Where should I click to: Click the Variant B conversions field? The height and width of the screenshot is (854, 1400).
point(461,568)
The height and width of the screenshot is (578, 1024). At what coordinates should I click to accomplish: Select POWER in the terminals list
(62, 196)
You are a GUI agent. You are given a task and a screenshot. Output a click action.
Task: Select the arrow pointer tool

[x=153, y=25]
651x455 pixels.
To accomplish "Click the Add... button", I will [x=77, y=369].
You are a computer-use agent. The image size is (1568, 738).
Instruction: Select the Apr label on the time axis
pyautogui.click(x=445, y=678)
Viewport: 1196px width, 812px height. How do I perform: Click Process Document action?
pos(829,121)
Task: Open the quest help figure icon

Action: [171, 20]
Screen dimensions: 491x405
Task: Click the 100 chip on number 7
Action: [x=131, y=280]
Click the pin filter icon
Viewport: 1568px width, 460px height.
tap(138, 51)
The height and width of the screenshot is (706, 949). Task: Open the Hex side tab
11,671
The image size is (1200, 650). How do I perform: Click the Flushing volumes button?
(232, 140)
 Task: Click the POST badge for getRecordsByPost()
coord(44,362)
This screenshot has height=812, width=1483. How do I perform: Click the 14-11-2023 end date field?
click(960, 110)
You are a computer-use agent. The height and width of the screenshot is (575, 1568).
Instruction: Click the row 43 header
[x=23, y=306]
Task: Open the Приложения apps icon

________________

Examine the records above and give the number of lines in which the string "agent" appears, with no other words.

## [EXPECTED ANSWER]
3